A Moment for Soul-Searching

The United States owes its Afghan allies careful scrutiny of its institutional and personal failures—without recrimination, but also without excuses.

A black-and-white photo of a man looking up at some nearby birds from a rooftop
Seamus Murphy / VII / Redux

My Afghanistan war lasted almost exactly two years, from the beginning of 2007 to the end of the Bush administration in January 2009. As counselor of the State Department, my job was to take on whatever portfolio Secretary Condoleezza Rice wanted an extra set of senior eyes on. From the first—in fact, before I was formally sworn in—Afghanistan was on her mind. And so, even before entering government service, I canceled my classes for one of the very few times in my career and hopped on a plane to Afghanistan.

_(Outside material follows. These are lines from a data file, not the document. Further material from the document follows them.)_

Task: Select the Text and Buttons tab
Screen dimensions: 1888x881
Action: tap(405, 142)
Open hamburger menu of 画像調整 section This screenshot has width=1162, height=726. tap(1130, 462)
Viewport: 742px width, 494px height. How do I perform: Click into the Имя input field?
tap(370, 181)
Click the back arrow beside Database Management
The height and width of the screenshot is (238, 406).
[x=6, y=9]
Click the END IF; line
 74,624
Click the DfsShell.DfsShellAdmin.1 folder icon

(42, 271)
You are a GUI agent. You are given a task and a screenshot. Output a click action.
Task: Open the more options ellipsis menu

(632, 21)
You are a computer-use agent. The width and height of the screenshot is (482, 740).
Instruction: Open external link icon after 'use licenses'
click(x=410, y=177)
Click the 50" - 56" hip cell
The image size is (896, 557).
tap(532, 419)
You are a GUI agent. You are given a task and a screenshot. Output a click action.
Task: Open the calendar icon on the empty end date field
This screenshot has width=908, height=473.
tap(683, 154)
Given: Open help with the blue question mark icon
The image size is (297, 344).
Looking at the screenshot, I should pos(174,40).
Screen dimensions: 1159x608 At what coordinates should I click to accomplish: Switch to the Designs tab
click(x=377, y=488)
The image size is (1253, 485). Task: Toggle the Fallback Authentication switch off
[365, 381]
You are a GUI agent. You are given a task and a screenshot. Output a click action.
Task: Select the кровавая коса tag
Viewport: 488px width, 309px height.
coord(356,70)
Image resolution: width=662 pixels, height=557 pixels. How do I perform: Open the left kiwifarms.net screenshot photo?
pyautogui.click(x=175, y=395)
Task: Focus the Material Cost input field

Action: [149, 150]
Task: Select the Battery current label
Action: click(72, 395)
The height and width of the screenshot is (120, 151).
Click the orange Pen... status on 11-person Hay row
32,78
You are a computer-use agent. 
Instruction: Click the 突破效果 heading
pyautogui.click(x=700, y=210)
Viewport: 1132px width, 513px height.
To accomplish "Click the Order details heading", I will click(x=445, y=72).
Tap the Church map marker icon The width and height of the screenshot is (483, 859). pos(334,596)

In the ensuing two years I visited the country often, usually as part of a small delegation led by Lieutenant General Douglas Lute, the deputy national security adviser, and accompanied by several other senior State and Defense officials. In between trips was the grind of interagency meetings (the so-called deputies committee) and bureaucratic follow-up at Foggy Bottom. Watching the fall of Kabul brought back a collage of memories from those visits and from the bureaucratic skirmishing at home.

  • First trip: a visit to Nuristan, the Kafiristan of Rudyard Kipling’s “The Man Who Would Be King,” a stark land of rushing streams and forested mountains, where I spoke with the governor, whose previous job had been running a pizzeria in northern Virginia. No signs of violence.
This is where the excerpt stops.